Personal information
- Full name: Walter Douglas Chapman
- Born: 24 May 1889 Dromana, Victoria
- Died: 18 November 1975 (aged 86) Box Hill, Victoria
- Original team: Dromana
- Height: 191 cm (6 ft 3 in)
- Weight: 85 kg (187 lb)

Playing career^{1}
- Years: Club / Games (Goals)
- 1908–09: Richmond / 23 0(5)
- 1913: Melbourne / 10 0(7)
- Total:  / 33 (12)
- ^{1} Playing statistics correct to the end of 1913.

= Doug Chapman (Australian footballer) =

Australian rules footballer

Walter Douglas Chapman (1889-1975) was an Australian rules footballer who played with Richmond and Melbourne in the Victorian Football League (VFL).

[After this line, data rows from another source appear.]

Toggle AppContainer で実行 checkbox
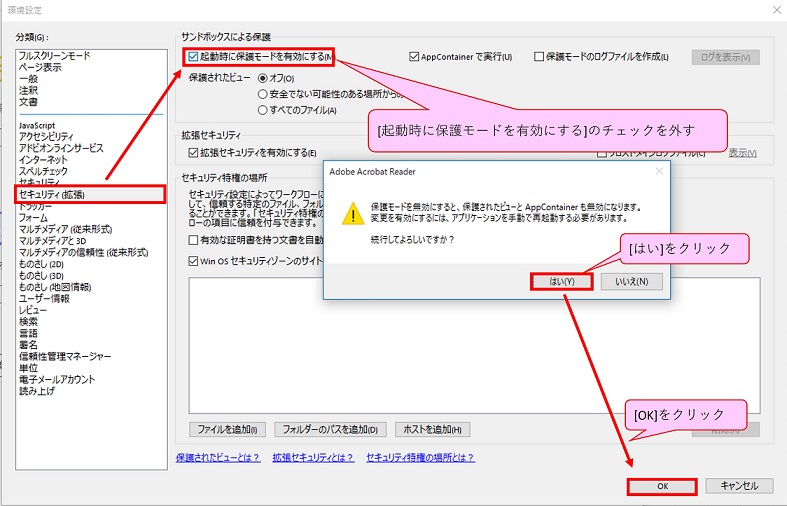This screenshot has height=506, width=787. tap(415, 57)
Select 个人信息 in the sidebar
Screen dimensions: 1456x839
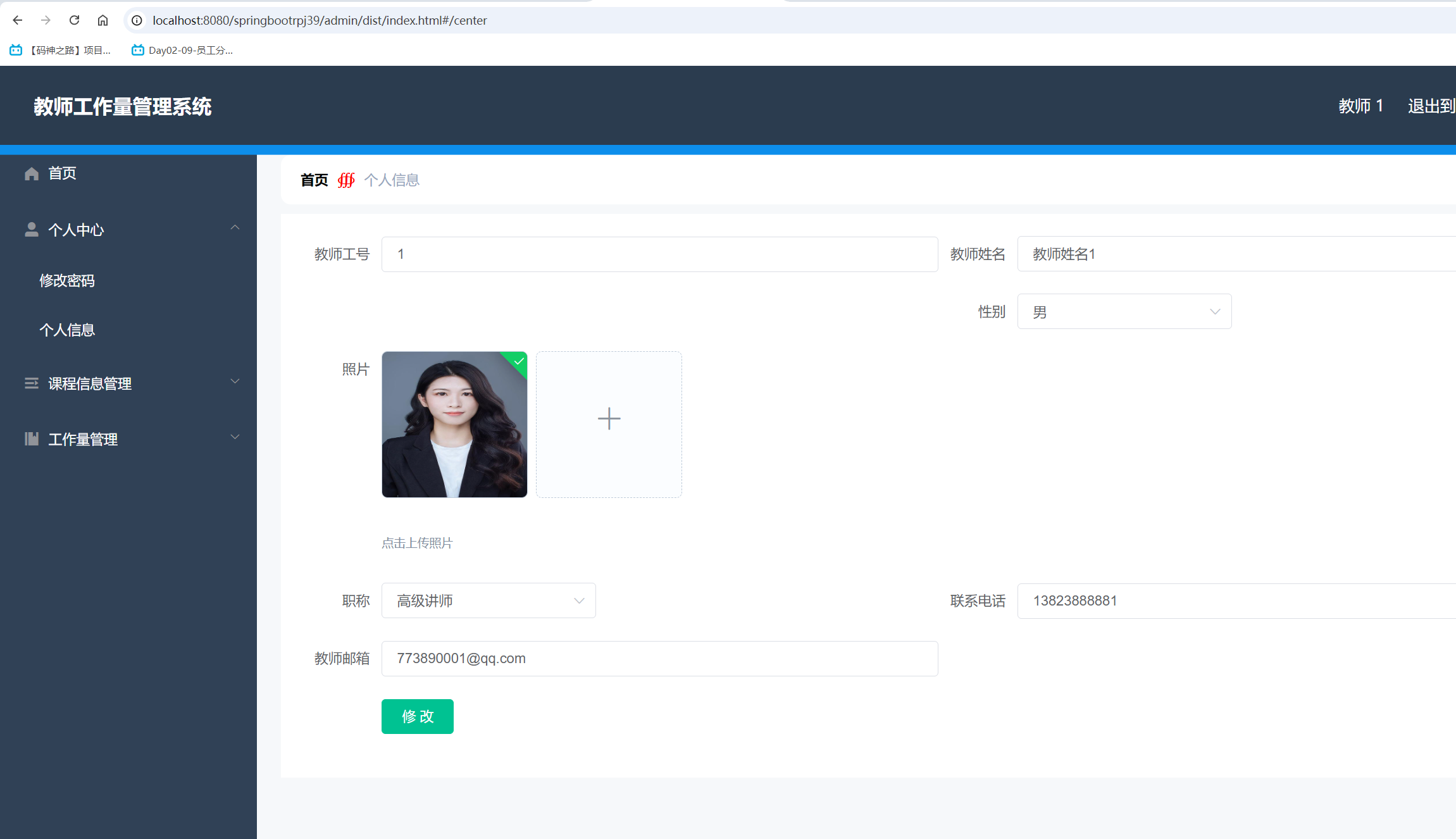67,330
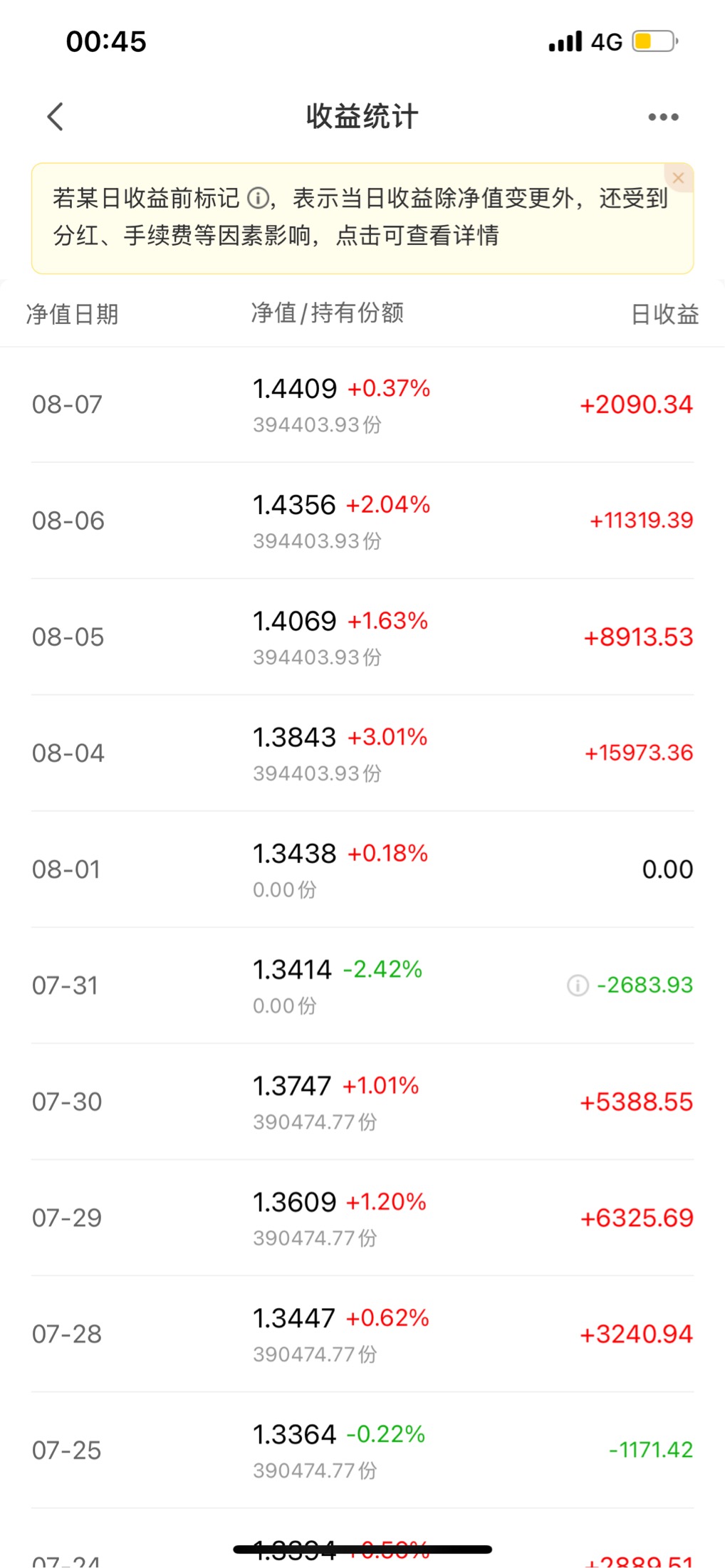Tap the +6325.69 earnings on 07-29

pyautogui.click(x=637, y=1218)
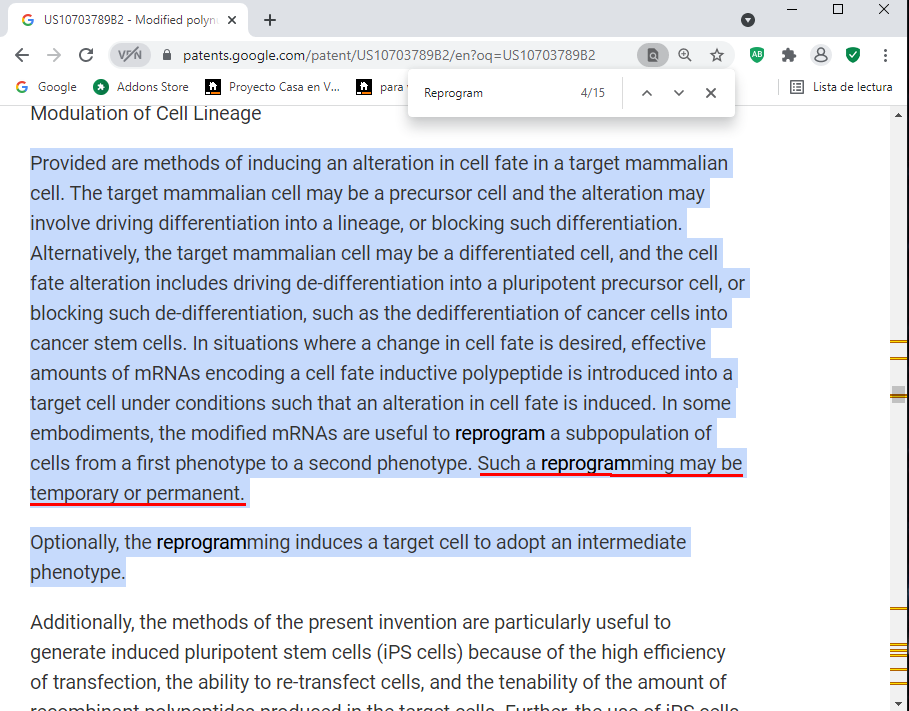Close the find bar
The width and height of the screenshot is (909, 711).
711,93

Born in Dromana to Henry George Chapman and Isabella Gibson, Doug Chapman joined Richmond from Dromana at the start of the 1908 VFL season. In 1910, he transferred to Essendon Association Football Club in the Victorian Football Association (VFA), and he was a member of their premiership winning team in 1912. He returned to the VFL when he joined Melbourne, where he made ten senior appearances during the 1913 VFL season. In 1914, he joined Hawthorn in their first year of senior football in the VFA, and he played until 1919, making 29 appearances in total for the club.

In 1917, he married Eveline Vere Innes, and they lived in the eastern suburbs of Melbourne until his death in 1975.